El Cura
Tarde fría , tarde de lectura...
Hace ya muchos tiempo dejé por estos andurriales varios relatos cortos que fueron leídos y comentados por las amistades. Para no perder la costumbre (o no perderla tanto, al menos), os dejo otro para el que guste leerlo... Con que haga pensar un poco, su objetivo está más que cumplido (y ya saben, si Belén Esteban escribe un libro... todos manos a la obra)
Cuando se murió don Rufino estuvimos mucho tiempo sin misa. Era un cura mayor al que no le gustaban mucho los niños, se ve que le poníamos nervioso: corríamos en la iglesia, hablábamos muy rápido… y él se llevaba las manos a la cabeza, sudaba y decía – No, no…esto no puede ser.
Las señoras mayores, que hacían de todo en la iglesia, pasaban el cepillo, leían y cantaban en un tono muy agudo sí que lo querían mucho y decían – Pobre don Rufino, que en paz descanse.
Pasado el tiempo llegó don Fernando, que era un cura joven. Llevaba pantalones vaqueros y no se ponía camisas de curas, esas que llevan una etiquetita blanca. Don Fernando era alto y con barba; y siempre estaba sonriendo (la verdad es que no me acuerdo de verlo nunca enfadado). Entabló enseguida una buena amistad con mi abuelo, hablaban mucho y a veces venía a casa a comer. En la sobremesa tomaban café y don Fernando sacaba un cigarro y lo fumaba relajadamente… (la verdad es que tampoco había visto a ningún cura fumando).
En la iglesia él nos daba la catequesis y nos enseñaba la vida de Jesús. Nos contaba historias maravillosas de milagros y parábolas y nos decía que Dios nos amaba. No nos preguntaba el Credo ni los Mandamientos, como don Rufino, que se enfadaba si fallabas o te echaba de la catequesis si te reías. Don Fernando era diferente y nuestras cosas le parecían divertidas y hasta en ocasiones, nos contaba cosas para hacernos reír.
La iglesia se iluminaba con él dentro y en la misa parecía un ángel con sus ropas blancas y su cruz en el pecho. A los niños nos dejaba leer, pasar el cepillo y hasta tocar las campanas, que era lo más divertido.
Pero las señoras no estaban contentas con él. Hacían corrillos, hablaban bajito y se callaban cuando pasaba por su lado. La verdad, es que creo que él lo sabía y hacía como si no… las saludaba sonriente y seguía a lo suyo.

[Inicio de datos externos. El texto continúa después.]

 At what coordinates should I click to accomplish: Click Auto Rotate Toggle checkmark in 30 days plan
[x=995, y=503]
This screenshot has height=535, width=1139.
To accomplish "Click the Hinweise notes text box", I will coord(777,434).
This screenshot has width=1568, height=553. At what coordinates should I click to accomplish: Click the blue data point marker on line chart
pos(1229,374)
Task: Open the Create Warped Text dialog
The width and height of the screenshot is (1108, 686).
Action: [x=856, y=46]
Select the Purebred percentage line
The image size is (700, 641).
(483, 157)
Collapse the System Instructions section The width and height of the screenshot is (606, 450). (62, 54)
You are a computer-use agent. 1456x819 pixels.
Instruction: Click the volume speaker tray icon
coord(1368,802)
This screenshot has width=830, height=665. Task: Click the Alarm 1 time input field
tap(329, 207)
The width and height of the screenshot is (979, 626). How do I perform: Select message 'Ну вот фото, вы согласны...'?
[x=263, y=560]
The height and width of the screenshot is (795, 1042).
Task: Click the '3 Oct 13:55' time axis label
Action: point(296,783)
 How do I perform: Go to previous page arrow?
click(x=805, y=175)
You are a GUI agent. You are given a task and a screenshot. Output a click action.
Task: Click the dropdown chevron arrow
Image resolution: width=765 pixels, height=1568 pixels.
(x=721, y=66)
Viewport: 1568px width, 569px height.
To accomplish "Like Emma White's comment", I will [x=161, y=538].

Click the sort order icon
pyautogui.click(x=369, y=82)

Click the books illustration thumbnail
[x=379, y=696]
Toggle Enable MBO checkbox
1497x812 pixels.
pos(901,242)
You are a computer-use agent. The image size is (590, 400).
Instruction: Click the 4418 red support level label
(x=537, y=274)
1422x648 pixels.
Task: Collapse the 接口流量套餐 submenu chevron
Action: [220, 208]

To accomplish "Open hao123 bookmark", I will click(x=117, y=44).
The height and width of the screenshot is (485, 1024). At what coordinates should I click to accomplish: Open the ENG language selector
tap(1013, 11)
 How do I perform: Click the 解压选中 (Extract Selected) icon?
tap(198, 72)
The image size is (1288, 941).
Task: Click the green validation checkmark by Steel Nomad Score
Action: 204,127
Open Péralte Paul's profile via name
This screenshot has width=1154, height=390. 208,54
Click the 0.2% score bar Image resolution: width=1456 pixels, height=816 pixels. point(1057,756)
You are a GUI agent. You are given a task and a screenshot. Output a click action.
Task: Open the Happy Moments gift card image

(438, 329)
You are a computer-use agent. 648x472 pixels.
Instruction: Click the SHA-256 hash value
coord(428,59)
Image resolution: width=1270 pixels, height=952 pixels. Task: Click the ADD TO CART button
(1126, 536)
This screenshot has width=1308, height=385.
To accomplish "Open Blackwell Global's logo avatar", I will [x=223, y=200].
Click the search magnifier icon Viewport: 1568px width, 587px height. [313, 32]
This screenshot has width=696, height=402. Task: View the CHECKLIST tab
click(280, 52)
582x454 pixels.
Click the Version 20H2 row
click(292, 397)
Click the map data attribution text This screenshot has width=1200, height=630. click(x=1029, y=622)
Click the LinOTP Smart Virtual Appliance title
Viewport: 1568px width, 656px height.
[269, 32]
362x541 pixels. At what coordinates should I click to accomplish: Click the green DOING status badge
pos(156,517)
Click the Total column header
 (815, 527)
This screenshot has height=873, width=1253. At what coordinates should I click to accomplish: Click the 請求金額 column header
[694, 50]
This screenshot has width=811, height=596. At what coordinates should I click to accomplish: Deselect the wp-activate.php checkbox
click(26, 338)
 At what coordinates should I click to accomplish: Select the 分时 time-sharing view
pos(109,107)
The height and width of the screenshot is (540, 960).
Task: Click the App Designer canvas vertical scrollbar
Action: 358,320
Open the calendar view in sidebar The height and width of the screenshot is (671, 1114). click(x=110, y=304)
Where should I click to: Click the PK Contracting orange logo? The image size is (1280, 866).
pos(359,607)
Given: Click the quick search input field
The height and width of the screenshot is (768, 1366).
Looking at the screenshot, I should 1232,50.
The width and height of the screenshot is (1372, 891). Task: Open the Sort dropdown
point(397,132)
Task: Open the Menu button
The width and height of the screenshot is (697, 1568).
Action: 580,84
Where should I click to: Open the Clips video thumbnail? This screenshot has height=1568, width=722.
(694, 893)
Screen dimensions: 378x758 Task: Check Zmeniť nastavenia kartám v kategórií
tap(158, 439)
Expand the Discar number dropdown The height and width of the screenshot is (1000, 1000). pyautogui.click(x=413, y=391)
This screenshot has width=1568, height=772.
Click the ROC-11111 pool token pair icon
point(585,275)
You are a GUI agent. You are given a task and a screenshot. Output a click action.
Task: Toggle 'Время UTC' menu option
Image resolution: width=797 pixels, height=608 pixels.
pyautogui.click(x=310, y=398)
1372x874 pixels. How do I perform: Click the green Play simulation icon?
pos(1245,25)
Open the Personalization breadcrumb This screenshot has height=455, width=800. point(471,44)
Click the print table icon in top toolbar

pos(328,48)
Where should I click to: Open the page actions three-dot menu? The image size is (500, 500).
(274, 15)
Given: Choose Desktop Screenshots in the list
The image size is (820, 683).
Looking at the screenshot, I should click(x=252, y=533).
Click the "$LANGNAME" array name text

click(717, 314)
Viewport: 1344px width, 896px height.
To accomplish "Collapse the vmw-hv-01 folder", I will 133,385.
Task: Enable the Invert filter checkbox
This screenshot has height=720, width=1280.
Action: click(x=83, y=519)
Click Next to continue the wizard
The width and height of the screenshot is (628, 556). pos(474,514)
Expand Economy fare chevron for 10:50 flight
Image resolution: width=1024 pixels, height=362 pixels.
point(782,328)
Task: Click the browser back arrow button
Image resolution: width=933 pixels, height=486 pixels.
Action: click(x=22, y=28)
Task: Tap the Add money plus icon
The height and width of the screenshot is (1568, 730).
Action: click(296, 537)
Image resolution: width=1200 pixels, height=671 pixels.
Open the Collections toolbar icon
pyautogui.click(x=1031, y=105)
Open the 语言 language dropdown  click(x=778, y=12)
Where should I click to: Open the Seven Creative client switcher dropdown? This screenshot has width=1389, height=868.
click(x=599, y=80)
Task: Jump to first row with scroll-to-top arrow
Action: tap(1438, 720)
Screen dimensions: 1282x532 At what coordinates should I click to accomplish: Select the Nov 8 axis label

En ocasiones, después de la misa del sábado, nos quedábamos un rato charlando en la sacristía y le veíamos quitarse la ropa de decir misa con mucha calma, como si fuera un ritual y la doblaba toda. Era muy ordenado.
A la iglesia solamente entraban las mujeres, salvo que hubiera un entierro. Entonces los hombres si venían y se ponían de pie al final y con los brazos cruzados… pero rara vez prestaban atención a lo que se decía, ellos hablaban en voz baja de sus cosas de hombres, de cabras y de tuberías.
Pero el día del funeral de don Marcial, sí que escucharon lo que dijo don Fernando. En la homilía había un murmullo, pero mientras hablaba se acabó haciendo un silencio de impresión… les habló de Jesús y de la justicia social, de que no se podía tolerar la injusticia.
Habló de la explotación y del caciquismo, cosas que yo no entendía, pero que parece ser que eran horribles. También dijo firmemente que no se puede ignorar el sufrimiento de los que están a nuestro alrededor y mirar para otra parte. Por último añadió unas frases que nunca pude borrar de mi memoria: “no nos podemos vender. No nos deben comprar. Nuestra dignidad vale mucho y hemos de mantenerla a toda costa”
La gente escuchó atentamente, pero no parecía contenta. A la salida de misa hablaban en corrillos.
Poco tiempo después, don Fernando se marchó y no lo vimos más. Del Obispado enviaron a don José, que era como don Rufino.